Colucci W S
Am J Cardiol. 1983 Feb 24;51(4):639-43. doi: 10.1016/s0002-9149(83)80201-x.
The vascular postsynaptic alpha 1 receptor is the major locus through which adrenergically determined vascular tone is mediated. Therefore, blockade of this receptor is a particularly specific approach to the major pathophysiologic defect in hypertension--an elevation of peripheral vascular resistance. Although the mechanism responsible for this increase in peripheral vascular resistance in hypertension is not known, it is apparent that the sympathetic nervous system plays a key role. In addition, considerable evidence suggests that a common abnormality in hypertension is an increase in the sensitivity of vessels to alpha-adrenergic stimulation, a defect potentially located at the alpha-receptor level. Basic radioligand binding studies of vascular alpha 1 receptors, in fact, demonstrate that the affinity, or avidity, of binding of these sites is under the regulation of both neural and humoral factors. Although diuretics, and more recently, beta-adrenergic blocking agents, have been utilized for the initial treatment of hypertension, recent information about the adverse effects of these agents has led to a reappraisal of the role of alpha-receptor blockade as a rational approach to the initial treatment of hypertension.
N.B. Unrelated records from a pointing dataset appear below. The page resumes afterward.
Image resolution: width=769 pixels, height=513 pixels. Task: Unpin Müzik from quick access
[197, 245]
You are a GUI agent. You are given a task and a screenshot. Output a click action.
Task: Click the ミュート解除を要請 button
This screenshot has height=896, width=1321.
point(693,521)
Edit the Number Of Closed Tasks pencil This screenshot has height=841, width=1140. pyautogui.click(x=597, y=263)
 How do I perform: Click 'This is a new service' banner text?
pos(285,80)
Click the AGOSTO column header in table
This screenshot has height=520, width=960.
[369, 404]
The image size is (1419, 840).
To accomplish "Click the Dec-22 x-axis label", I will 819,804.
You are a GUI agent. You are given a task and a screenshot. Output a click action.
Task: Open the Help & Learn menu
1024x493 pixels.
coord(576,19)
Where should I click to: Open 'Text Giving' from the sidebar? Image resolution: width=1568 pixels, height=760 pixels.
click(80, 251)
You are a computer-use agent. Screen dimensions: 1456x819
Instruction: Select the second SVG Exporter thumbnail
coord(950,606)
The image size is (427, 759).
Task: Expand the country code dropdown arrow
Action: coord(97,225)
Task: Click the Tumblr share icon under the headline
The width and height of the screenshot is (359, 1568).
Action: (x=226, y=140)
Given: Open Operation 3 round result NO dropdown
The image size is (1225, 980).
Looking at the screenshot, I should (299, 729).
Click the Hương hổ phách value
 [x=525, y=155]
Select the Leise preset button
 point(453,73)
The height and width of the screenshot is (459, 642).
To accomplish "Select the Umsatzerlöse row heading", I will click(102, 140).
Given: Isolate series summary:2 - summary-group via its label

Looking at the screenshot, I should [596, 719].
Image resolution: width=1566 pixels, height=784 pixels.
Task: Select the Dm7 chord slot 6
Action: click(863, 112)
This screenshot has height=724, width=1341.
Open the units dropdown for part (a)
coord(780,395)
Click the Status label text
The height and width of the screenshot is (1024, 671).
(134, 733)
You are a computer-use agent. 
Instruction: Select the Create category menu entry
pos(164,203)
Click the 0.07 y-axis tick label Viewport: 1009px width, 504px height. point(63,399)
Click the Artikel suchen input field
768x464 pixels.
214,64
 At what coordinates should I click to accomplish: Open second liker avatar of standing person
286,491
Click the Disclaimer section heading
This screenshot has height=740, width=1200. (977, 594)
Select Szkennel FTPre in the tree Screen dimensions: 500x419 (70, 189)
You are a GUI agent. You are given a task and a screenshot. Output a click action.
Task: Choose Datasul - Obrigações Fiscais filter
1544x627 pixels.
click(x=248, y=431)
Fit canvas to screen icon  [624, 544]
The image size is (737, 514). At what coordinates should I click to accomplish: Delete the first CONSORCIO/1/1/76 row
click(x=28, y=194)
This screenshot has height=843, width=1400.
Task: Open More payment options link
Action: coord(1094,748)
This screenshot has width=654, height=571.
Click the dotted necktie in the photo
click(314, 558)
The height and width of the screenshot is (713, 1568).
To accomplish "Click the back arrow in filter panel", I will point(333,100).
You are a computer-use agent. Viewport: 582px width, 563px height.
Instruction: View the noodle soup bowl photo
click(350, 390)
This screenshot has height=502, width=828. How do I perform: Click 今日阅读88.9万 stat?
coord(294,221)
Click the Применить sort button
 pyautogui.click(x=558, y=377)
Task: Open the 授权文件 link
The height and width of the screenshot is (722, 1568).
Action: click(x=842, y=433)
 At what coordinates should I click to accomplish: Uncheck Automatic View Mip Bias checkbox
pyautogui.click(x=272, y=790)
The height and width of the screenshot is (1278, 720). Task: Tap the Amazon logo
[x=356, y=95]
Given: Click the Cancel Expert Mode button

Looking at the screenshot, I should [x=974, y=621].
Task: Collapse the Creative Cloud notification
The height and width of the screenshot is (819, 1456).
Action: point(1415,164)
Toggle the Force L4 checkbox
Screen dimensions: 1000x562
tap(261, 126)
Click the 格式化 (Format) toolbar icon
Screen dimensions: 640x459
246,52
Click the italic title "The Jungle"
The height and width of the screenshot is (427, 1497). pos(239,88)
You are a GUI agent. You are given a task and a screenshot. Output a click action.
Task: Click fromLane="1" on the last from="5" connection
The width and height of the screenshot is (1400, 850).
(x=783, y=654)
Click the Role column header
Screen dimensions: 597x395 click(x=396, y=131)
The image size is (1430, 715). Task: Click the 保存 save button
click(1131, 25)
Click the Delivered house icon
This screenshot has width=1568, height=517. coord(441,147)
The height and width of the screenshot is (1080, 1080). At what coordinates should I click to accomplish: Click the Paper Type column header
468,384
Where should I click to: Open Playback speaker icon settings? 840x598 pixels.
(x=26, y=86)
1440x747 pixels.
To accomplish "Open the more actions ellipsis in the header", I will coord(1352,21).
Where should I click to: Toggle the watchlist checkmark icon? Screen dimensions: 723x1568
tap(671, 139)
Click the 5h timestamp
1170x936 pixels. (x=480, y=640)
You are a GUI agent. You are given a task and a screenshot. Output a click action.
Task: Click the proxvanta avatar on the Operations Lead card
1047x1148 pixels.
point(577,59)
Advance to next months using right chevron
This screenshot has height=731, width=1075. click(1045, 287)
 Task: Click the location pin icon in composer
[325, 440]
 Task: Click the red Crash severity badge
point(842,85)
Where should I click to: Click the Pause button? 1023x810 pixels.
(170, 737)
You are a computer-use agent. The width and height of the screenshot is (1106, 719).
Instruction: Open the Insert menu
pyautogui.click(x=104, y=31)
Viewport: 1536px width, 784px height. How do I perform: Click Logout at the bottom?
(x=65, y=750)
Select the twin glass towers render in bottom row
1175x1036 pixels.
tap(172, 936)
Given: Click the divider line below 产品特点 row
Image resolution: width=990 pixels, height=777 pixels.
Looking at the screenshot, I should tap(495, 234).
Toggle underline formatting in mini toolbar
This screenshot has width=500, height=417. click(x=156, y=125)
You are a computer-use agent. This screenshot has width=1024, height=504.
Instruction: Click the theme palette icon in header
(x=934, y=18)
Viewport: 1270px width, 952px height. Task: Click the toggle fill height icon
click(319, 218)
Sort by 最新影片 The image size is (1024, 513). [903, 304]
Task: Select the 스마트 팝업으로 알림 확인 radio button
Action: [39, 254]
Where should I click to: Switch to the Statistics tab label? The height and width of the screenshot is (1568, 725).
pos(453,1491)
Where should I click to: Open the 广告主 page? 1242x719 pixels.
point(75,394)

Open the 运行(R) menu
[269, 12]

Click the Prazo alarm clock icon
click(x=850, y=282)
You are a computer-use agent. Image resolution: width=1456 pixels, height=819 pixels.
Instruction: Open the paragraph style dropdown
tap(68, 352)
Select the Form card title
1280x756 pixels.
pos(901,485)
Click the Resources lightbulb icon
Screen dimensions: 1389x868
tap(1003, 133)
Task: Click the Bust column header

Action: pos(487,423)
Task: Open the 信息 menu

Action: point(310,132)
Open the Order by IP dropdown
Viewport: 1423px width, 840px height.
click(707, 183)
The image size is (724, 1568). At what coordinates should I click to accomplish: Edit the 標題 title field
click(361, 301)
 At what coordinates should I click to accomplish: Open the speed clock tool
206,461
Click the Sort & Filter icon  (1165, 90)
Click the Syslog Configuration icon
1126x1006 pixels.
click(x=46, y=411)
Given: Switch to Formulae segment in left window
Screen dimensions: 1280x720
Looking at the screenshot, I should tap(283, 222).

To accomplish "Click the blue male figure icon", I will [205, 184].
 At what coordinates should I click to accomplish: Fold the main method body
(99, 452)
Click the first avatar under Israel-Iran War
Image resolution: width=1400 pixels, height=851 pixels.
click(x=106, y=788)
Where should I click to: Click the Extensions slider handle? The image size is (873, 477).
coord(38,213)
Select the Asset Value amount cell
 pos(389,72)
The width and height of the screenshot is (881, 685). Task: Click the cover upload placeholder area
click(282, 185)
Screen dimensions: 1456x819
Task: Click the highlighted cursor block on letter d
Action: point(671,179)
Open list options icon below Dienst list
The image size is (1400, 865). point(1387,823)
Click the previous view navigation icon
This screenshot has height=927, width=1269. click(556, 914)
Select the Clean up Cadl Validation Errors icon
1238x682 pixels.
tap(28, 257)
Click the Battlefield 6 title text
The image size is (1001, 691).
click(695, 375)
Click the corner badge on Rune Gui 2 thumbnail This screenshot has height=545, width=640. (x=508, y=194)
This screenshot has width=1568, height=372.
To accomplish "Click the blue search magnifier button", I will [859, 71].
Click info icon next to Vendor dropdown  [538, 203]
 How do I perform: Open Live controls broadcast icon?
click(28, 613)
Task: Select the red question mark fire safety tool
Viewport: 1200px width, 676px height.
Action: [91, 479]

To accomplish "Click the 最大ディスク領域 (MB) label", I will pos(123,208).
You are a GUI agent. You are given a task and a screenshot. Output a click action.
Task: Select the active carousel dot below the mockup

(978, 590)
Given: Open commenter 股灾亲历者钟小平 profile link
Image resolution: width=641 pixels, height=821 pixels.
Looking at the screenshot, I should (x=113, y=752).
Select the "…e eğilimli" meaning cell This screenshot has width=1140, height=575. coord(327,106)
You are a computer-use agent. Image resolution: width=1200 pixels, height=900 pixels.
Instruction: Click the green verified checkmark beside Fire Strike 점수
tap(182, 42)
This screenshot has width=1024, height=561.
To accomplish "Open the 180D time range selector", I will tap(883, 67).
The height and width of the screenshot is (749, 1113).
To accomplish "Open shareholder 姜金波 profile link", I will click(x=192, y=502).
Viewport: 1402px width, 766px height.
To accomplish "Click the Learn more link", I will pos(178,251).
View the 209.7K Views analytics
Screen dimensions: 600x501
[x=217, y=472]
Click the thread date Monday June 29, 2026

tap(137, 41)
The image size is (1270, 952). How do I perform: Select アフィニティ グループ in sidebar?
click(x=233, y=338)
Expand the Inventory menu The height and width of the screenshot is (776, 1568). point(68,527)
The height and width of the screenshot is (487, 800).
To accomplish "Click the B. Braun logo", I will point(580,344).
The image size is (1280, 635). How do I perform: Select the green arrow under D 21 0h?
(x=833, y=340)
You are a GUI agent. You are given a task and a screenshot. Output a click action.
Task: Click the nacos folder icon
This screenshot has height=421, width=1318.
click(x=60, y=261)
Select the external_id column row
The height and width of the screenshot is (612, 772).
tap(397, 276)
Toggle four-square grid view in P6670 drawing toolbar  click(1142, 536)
血管突触后α1受体是介导肾上腺素能决定的血管张力的主要位点。因此,阻断该受体是针对高血压主要病理生理缺陷——外周血管阻力升高的一种特别特异性的方法。虽然高血压中外周血管阻力增加的机制尚不清楚,但很明显交感神经系统起着关键作用。此外,大量证据表明,高血压的一个常见异常是血管对α-肾上腺素能刺激的敏感性增加,这一缺陷可能位于α-受体水平。事实上,血管α1受体的基础放射性配体结合研究表明,这些位点结合的亲和力或avidity受神经和体液因素的调节。虽然利尿剂以及最近的β-肾上腺素能阻滞剂已被用于高血压的初始治疗,但关于这些药物不良反应的最新信息导致人们重新评估α-受体阻断作为高血压初始治疗合理方法的作用。